The title story of her new collection, “The Thing Around Your Neck”, works wonderfully as a metaphor for the rest of the book, and delicately so. Told in second person (a technique that is incredibly delightful to read here, and thankfully she repeats it in another story in this collection), this story has a young Nigerian girl who moves to America in search of better financial prospects at its heart. The move isn’t at all what she imagined it might be, yet, in despair, she’s finally able to let go, of that thing around her neck that has troubled her for so long.
This is a recurring theme throughout the book: Nigerian families and their fragmented lives, their past and unnerving present, based firmly within but sometimes very far away from their homeland.
Adichie has a way with words, a flawless style that is so alive it breathes. She could be telling you these stories at an informal gathering over tea. Her tone is consistent and thoroughly engaging, and lyrical in both familiar (the less privileged of her countrymen are fascinated by the West, much like us Indians) and unfamiliar (the immigrant life) surroundings.
She expertly masks the most painful and intense experiences with her gentle, no-fuss manner, her perceptions being remarkably sensitive and surreal.

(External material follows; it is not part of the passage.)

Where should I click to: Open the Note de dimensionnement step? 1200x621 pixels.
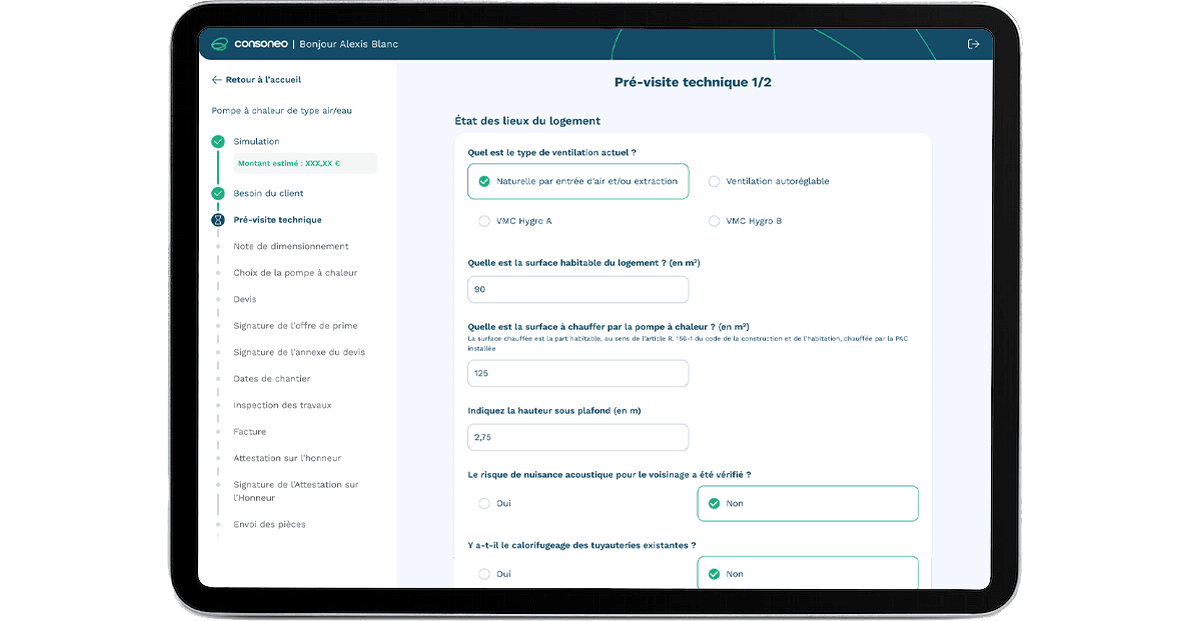tap(290, 247)
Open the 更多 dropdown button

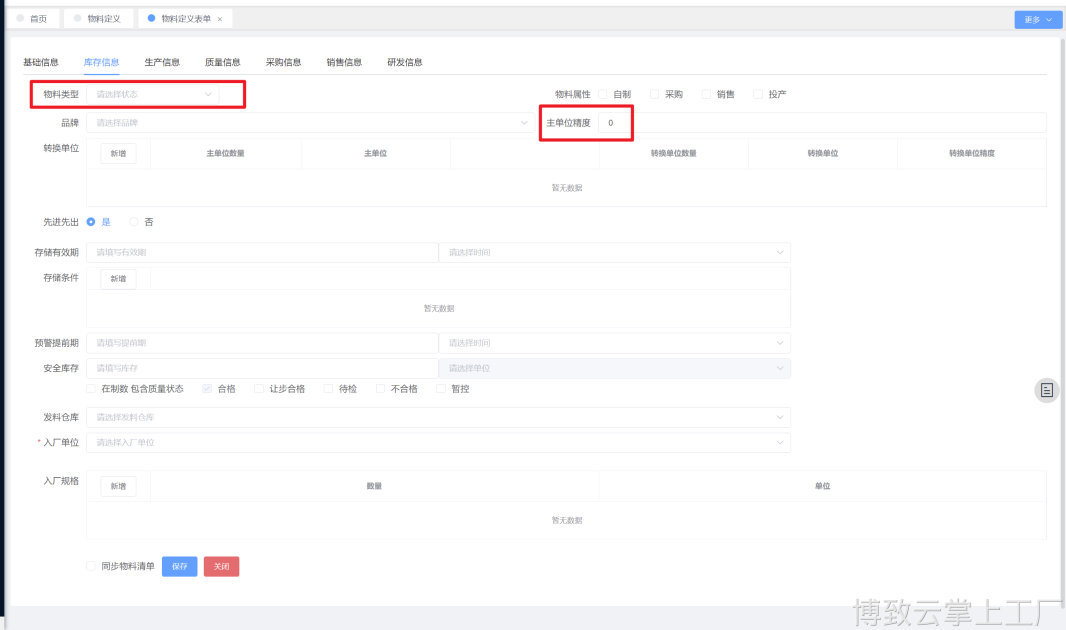point(1037,19)
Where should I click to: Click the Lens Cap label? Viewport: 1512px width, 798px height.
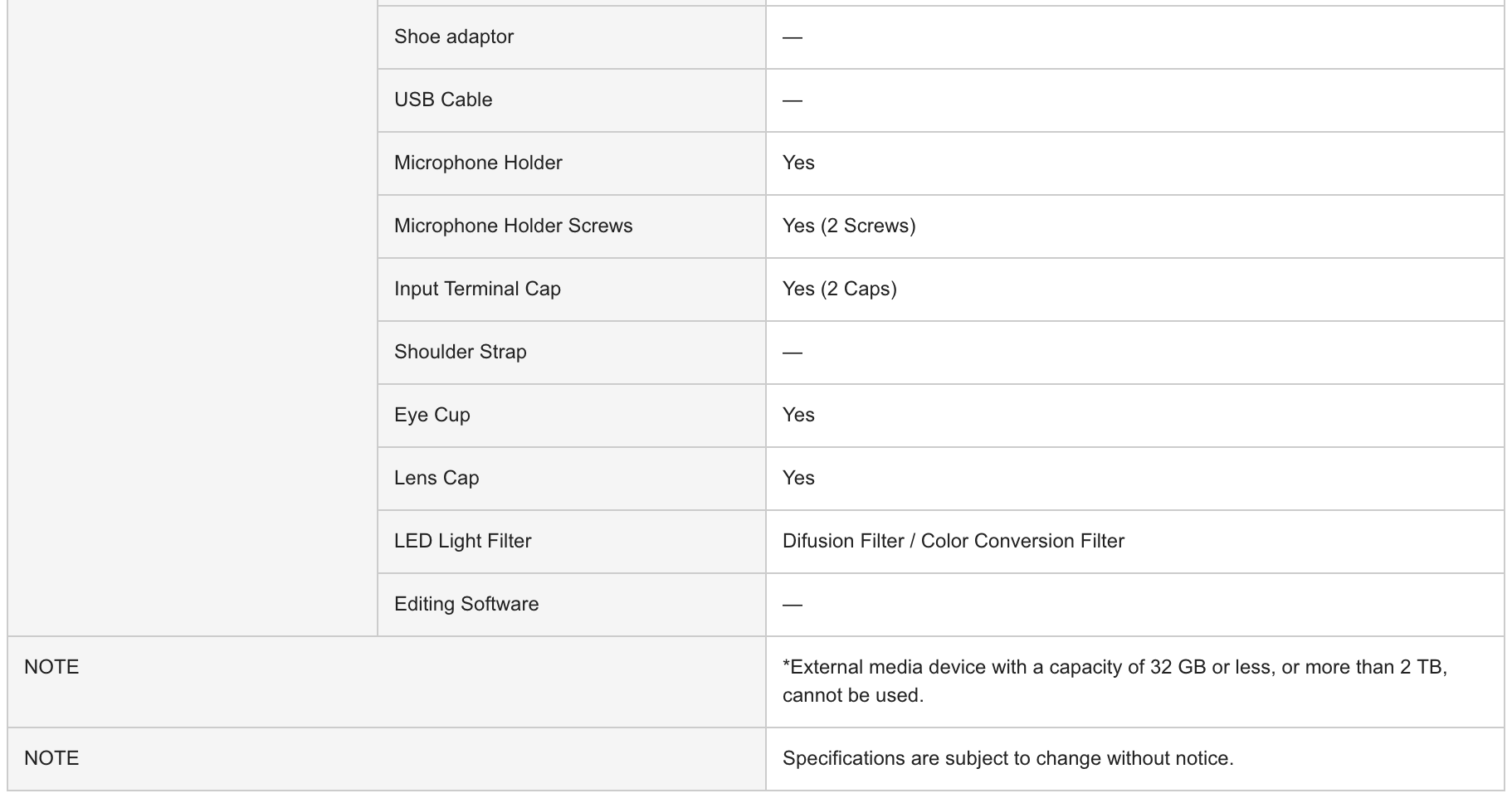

Her stories stay aloof of any stark, negative connotations, lending a unique, positive quality to a book with a theme such as this. There is an understated and unaffected poise, with a confident, soothing strain running through each of the unusual situations at the crux of these stories. And these are tales that you would want to hear and relish, perhaps reading just one at a time before moving on to the next.
For that reason it’s difficult, and perhaps unfair, to try and pick a favourite, or even to summarise any story from this collection. It does, however, appear that young Nigerian women — on the brink of something new, exploring, learning, growing — are the author’s favourite protagonists, and are most endearing at that, perhaps because they are the ones most full of hope.
In “On Monday of Last Week”, a young woman, in America and thus far from home, experiences an inexplicable thrill at the admiring, if fake, glances of another woman. Another Nigerian woman in America, in “Imitation”, decides to pull the plug on her supposedly cheating husband who visits from their homeland only a few months a year.
In “A Private Experience”, a medical student’s unruffled life unravels in a matter of hours when she hides with a Muslim woman during a riot in Nigeria.
These are stories that span minutes, sometimes decades, and run a little more than 20 pages each, but will last a great deal longer in the reader’s mind.